Tuesday we all took the train to Albi, about 1 hour northeast of Toulouse. The weather was fine and warm and we found Albi to be a very beautiful and interesting town. We visited the amazing Cathedral St Cecile, so austere and forbidding on the outside, with sheer brick walls and tower. But on the inside it is decorated with painted ceilings from the renaissance, a huge organ and walls covered with strange geometric frescos. A mediaeval mural either side of the altar depicts the 7 deadly sins on 3 levels, the angels above, humanity in the middle and the sinners getting their just deserts in hell in graphic detail at the bottom. A huge Choir occupying half the floor space consists of intricately gothic carved stone and dozens of polychrome statues of saints, including Judith.

Other visits of interest included a whole museum dedicated to Toulouse Lautrec, who was born nearby, with hundreds of his works well-displayed in a section of the Palace de la Berbie, the fortified building where the bishops of Albi lived. There was also a museum dedicated to the explorer La Perouse, born in Albi, who arrived in Botany Bay just after the First Fleet. His ships were wrecked soon after near present day Vanuatu with the loss of all hands. This museum was on the other side of the river Tarn, which gave us a chance to walk across over two of the bridges giving wonderful views of the old mills.

On Wednesday we did some more sight seeing and shopping, used the Internet Café and cashed some Amex traveler’s cheques which the bank was very unwilling to do in spite of having a sign on the front door stating that they would. Judy had to apply her commercial experience, and her best powers of persuasion, in French.

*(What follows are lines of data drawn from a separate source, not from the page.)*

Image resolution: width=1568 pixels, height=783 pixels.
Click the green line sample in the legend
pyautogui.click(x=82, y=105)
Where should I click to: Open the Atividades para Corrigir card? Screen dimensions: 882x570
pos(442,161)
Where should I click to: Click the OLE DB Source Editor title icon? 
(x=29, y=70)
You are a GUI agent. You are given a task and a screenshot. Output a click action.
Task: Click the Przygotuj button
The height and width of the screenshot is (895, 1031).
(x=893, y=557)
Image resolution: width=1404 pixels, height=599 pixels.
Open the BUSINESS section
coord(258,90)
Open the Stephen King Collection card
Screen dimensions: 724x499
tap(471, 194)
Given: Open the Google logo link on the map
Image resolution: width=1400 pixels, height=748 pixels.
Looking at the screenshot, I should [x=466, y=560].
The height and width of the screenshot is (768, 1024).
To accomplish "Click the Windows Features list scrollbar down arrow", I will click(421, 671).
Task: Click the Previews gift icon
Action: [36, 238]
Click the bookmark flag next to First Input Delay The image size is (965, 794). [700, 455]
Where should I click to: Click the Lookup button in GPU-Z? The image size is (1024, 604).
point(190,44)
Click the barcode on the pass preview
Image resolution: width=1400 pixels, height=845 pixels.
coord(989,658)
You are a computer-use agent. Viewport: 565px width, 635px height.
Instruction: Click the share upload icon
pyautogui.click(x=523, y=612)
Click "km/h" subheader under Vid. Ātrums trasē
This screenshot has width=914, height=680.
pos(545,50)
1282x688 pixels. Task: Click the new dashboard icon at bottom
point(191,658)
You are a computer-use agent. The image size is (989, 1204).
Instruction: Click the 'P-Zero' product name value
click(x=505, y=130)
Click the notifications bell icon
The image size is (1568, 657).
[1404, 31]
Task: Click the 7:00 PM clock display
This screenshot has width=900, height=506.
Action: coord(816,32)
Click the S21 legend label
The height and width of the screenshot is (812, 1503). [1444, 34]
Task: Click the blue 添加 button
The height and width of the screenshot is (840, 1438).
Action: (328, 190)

In the afternoon we had a drink with the New Zealand owners of the Xavierre, a very nice barge moored nearby for some six months, who had just arrived to spend their fourth summer cruising in France. In the evening we dined at “Le Petit Montard”, serving specialties from the Savoy region. This required a little brazier on the table on which we BBQd various meats on top and grilled raclette cheese and potatoes underneath. One of our most memorable meals for our last night in Toulouse.